Q: What do TP, FP, FN stand for?
A: TP: True Positive, FP: False Positive, FN: False Negative.
Q: What is R-squared (R²)?
A: The proportion of the variance in the dependent variable that is predictable from the independent variable(s).
Q: What does Bayes’ Theorem do?
A: It updates the probability estimate for an event based on new evidence.
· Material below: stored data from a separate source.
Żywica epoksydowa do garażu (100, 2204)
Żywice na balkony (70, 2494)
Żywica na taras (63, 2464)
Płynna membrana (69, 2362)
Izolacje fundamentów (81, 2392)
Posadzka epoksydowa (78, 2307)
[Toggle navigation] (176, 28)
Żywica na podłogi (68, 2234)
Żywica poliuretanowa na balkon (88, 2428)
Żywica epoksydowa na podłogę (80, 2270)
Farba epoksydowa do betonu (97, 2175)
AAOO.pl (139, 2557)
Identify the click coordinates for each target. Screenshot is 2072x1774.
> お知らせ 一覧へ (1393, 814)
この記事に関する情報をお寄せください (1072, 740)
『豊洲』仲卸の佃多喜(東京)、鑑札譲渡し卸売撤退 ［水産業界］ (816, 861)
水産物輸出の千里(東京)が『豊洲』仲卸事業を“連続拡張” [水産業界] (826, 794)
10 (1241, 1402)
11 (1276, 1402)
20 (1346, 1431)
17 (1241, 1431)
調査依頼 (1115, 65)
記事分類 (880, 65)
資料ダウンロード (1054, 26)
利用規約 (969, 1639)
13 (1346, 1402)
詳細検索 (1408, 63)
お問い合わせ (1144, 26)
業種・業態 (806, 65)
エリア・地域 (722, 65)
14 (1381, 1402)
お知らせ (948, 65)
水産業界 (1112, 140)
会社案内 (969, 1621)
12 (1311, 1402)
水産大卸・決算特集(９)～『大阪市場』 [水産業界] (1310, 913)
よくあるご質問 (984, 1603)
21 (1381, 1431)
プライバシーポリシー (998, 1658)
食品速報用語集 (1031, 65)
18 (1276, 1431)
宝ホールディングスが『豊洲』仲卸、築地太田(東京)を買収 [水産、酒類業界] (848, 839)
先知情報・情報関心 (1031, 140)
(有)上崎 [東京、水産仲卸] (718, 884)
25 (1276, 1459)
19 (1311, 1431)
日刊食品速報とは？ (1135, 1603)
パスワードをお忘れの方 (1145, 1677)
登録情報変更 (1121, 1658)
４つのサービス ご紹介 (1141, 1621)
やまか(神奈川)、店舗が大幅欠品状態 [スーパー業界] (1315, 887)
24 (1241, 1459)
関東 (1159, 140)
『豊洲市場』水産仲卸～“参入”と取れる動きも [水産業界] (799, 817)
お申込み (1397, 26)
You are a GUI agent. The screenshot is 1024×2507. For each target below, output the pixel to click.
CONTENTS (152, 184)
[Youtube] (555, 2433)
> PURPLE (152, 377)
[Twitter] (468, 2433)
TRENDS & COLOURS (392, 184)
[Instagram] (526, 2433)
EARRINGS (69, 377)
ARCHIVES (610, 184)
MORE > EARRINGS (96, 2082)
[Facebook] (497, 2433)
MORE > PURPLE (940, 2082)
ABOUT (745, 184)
Posterior = (Likelihood × Prior) / Evidence.
Q: What is a confusion matrix?
A: A table that shows predicted vs actual classifications: True Positives, True Negatives, False Positives, False Negatives.
Q: What is logistic regression used for?
A: To model binary outcome variables (yes/no, 0/1) using an S-shaped curve.
Q: What is linear regression used for?
A: To model the relationship between one or more independent variables and a continuous dependent variable.
Q: What is a Confidence Interval (CI)?
A: A range of values around a sample mean that is likely to contain the population mean with a certain confidence level (e.g., 95%).
Q: What does a p-value represent?
A: The probability of obtaining the result we observed or one even more extreme, assuming the null hypothesis is true.
Q: What is the difference between a one-tailed and two-tailed test?
A: A one-tailed test checks for an effect in one direction; a two-tailed test checks both directions.
Q: When do we use the T-distribution?
A: When sample size is small (n <= 30) and population standard deviation is unknown.
Q: What is the difference between linear and logistic regression?
A: Linear regression predicts a continuous outcome; logistic regression predicts a probability between 0 and 1 for classification.
Q: What is R² (Coefficient of Determination)?
A: It measures the proportion of variance in the dependent variable explained by the independent variable(s).
Q: What is Mean Squared Error (MSE)?
A: The average of the squares of the errors between predicted and actual values.
Q: What is a train/test split?
A: A method of dividing data into a training set to build the model and a test set to evaluate its performance.
Q: What is K-Fold Cross Validation?
A: A technique that splits the data into K subsets and trains/tests the model K times, each time using a different subset as the test set.